═══ DATASET ═══
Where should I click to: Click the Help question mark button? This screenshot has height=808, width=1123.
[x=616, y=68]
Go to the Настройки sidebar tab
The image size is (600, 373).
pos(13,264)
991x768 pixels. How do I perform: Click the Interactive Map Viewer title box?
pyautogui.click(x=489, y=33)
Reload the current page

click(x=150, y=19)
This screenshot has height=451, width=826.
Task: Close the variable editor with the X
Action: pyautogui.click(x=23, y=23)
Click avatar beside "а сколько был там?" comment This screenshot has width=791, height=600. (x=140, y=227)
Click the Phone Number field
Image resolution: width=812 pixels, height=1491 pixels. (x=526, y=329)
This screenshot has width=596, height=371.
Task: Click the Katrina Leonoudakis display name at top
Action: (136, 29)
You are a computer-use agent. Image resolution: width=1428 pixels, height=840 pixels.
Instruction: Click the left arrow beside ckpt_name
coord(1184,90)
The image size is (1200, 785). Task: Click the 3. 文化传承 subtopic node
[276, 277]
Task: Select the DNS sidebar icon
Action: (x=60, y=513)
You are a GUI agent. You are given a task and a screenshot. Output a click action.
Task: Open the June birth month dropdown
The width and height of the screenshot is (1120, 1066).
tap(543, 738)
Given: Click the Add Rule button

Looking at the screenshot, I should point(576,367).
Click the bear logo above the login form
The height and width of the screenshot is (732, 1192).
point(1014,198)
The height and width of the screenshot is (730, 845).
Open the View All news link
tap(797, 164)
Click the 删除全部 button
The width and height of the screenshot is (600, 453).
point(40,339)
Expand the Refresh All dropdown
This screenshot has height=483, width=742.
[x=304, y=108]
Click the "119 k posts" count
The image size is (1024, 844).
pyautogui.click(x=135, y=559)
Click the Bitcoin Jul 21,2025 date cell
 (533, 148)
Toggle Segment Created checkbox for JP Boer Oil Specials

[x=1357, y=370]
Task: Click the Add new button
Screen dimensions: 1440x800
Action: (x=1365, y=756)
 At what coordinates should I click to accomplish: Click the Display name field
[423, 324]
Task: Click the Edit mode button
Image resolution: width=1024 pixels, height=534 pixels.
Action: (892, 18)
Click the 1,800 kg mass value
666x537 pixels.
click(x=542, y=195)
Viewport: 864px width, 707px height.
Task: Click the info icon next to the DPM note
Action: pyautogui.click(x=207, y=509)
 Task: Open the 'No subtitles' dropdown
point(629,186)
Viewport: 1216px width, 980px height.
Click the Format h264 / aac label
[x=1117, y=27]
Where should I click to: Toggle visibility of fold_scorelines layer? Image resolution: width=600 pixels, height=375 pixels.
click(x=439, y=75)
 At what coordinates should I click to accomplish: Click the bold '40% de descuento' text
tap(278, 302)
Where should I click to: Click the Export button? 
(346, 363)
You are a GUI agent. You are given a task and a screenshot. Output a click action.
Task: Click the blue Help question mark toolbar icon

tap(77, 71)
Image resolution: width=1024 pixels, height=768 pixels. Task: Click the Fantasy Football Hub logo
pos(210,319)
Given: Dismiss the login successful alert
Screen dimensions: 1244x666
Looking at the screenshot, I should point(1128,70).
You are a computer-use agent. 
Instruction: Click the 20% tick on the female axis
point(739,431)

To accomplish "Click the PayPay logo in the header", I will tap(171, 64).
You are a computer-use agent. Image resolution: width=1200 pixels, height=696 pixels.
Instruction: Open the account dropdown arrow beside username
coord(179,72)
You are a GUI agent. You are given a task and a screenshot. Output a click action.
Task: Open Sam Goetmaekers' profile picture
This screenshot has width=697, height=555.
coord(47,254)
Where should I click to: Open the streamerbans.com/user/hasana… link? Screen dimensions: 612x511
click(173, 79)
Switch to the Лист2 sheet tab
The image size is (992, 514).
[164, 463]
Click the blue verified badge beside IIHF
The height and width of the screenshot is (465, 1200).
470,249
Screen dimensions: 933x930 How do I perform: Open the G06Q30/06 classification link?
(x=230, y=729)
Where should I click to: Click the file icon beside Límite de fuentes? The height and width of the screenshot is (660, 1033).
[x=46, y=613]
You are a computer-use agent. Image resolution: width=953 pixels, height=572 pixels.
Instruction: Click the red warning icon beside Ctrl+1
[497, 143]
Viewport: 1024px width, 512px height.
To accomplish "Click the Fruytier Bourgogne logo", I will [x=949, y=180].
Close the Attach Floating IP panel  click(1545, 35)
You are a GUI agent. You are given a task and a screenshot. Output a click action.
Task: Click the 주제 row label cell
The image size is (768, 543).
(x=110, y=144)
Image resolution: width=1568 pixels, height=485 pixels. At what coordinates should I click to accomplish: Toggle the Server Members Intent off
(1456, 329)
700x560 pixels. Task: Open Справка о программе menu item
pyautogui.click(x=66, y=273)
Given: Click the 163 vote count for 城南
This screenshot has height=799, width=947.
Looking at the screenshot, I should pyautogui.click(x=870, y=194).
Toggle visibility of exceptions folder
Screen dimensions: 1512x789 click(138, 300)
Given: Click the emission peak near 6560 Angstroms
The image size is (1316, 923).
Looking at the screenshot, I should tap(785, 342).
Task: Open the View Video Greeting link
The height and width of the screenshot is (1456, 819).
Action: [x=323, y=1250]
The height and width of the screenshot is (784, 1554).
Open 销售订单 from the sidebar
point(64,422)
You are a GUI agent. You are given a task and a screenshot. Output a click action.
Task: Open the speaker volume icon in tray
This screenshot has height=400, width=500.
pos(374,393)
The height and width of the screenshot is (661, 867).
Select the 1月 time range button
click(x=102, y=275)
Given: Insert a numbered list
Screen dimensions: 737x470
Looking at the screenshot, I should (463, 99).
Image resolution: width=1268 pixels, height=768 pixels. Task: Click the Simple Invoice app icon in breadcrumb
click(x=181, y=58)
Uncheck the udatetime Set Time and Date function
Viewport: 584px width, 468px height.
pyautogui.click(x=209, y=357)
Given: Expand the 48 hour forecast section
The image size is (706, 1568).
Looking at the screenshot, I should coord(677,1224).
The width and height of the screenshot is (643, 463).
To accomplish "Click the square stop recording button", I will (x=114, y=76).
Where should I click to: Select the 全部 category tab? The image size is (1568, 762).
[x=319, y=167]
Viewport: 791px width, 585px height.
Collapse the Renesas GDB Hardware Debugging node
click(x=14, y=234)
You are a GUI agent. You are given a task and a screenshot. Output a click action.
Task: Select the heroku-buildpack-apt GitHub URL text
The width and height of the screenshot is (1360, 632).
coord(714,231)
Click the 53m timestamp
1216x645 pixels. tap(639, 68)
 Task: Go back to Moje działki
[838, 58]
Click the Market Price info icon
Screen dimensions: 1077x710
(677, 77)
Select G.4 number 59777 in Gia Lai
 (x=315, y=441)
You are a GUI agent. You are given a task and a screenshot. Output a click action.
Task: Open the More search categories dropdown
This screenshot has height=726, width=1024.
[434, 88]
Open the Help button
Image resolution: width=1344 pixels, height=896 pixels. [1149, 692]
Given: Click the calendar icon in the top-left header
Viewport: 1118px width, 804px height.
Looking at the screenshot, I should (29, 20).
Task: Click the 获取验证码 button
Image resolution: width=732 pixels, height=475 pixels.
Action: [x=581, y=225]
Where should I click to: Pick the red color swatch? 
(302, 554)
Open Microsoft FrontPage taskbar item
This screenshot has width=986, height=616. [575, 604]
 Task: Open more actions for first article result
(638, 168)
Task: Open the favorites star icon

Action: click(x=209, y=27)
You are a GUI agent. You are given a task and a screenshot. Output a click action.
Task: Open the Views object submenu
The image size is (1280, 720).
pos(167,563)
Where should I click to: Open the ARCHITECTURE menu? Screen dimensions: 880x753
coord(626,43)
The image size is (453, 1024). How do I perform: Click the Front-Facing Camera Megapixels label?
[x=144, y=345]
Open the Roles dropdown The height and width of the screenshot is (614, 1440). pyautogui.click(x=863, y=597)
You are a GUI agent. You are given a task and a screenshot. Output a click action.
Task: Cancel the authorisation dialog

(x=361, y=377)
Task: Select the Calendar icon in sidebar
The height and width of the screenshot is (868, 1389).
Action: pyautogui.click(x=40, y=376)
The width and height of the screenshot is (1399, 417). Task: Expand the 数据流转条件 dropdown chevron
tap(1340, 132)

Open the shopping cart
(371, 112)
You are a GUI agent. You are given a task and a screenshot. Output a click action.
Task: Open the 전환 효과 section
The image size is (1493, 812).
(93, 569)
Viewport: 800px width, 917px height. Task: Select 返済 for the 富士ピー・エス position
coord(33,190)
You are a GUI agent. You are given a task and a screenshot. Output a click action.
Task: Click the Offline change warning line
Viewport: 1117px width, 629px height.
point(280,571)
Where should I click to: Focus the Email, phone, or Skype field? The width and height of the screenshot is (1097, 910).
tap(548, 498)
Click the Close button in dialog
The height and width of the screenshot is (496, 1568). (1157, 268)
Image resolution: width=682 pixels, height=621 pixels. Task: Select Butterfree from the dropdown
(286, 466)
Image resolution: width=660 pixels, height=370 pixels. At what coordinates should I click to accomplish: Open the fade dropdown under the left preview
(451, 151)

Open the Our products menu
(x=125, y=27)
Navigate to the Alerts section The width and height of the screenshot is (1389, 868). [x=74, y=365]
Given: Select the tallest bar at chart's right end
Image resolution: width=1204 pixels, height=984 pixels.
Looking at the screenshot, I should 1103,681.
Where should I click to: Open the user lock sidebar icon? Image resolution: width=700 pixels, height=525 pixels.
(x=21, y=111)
═══
WORK REQUEST
Each line from the first line of the entries up to and including the line containing "Click avatar beside" should be transcribed exactly, with all other lines left out.

ANSWER TO THIS TASK
Where should I click to: Click the Help question mark button? This screenshot has height=808, width=1123.
[x=616, y=68]
Go to the Настройки sidebar tab
The image size is (600, 373).
pos(13,264)
991x768 pixels. How do I perform: Click the Interactive Map Viewer title box?
pyautogui.click(x=489, y=33)
Reload the current page

click(x=150, y=19)
This screenshot has height=451, width=826.
Task: Close the variable editor with the X
Action: pyautogui.click(x=23, y=23)
Click avatar beside "а сколько был там?" comment This screenshot has width=791, height=600. (x=140, y=227)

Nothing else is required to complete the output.